The Value Of Persistent Prayer

Ask, and it will be given to you; seek, and you will find; knock, and it will be opened to you.
–Matthew 7:7

A second area in which Jesus distinguished between our wants and our needs is prayer. In Matthew 7, Jesus talked about the value of persistence in praying. Verse 7 says, “Ask, and it will be given to you; seek, and you will find; knock, and it will be opened to you.” In the Greek, these verbs are in the present imperative: “Keep on asking; keep on seeking; keep on knocking.”

Now, this might sound contradictory to what Jesus said in Matthew 6:7: “When you are praying, do not use meaningless repetition as the Gentiles do, for they suppose that they will be heard for their many words.” But Jesus was not talking about the same kind of repetition. You see, the Gentiles thought if they repeated the same meaningless mantra over and over again, they could force God to do something He did not want to do. Their words were empty. But in Matthew 7, Jesus was talking about the value of persistence. If God does not answer the first time you ask, keep on asking until He says yes or no to your request. God values that.

In Luke 18, Jesus told a parable “to show that at all times they ought to pray and not lose heart” (v. 1). In this parable, a widow was being taken advantage of, so she went to the local judge for protection. The judge was an unbeliever, and he was unwilling to help. But the widow did not give up. She kept asking and asking, and finally the judge said, “Even though I do not fear God nor respect man, yet because this widow bothers me, I will give her legal protection, otherwise by continually coming she will wear me out” (vv. 4-5).

#### Stored records

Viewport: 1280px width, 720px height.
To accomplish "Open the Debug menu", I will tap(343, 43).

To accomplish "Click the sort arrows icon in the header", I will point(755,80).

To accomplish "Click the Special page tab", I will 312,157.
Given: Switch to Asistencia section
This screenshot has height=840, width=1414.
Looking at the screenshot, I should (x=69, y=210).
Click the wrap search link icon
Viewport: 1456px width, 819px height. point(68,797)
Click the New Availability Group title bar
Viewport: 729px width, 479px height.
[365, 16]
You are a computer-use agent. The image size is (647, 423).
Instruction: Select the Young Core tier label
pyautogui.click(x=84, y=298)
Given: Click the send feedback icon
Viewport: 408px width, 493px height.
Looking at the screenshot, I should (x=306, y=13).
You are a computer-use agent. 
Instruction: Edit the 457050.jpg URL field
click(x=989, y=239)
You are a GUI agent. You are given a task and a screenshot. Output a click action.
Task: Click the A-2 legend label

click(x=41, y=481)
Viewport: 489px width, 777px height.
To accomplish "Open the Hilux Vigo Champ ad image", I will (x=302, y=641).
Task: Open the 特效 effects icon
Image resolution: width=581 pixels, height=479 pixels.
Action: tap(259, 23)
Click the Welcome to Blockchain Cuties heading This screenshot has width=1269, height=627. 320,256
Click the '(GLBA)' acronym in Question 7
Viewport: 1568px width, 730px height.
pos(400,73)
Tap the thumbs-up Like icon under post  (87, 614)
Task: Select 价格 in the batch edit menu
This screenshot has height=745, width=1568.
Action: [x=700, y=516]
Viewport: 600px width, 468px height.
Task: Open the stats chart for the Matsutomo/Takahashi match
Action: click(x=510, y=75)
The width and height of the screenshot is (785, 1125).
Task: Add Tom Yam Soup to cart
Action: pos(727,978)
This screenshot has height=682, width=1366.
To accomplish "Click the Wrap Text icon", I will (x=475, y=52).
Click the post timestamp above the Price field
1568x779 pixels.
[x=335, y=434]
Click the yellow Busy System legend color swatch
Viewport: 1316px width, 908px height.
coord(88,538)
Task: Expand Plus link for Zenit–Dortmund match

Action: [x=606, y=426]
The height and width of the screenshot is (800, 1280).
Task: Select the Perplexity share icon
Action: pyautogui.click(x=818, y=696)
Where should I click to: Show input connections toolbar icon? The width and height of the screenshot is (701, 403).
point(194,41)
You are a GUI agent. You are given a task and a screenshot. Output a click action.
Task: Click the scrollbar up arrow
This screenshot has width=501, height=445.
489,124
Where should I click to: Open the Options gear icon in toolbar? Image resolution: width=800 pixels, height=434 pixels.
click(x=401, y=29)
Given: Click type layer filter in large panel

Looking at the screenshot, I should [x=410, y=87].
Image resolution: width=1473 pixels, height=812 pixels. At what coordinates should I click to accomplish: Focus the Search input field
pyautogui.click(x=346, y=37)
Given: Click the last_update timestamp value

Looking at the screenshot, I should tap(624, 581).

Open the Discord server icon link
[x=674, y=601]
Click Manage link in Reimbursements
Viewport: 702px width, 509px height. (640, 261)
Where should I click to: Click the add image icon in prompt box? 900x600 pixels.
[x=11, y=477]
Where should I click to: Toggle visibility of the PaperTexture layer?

#### Instructions
- A) List the three phrases that the piece about persistent prayer gives as the sense of the Greek present imperative in Matthew 7:7.
- B) According to the piece about persistent prayer, what did the Gentiles think they could do by repeating the same meaningless mantra?
Base your answers only on the piece about persistent prayer.

#### In response
- A) Keep on asking; keep on seeking; keep on knocking.

- B) They thought they could force God to do something He did not want to do.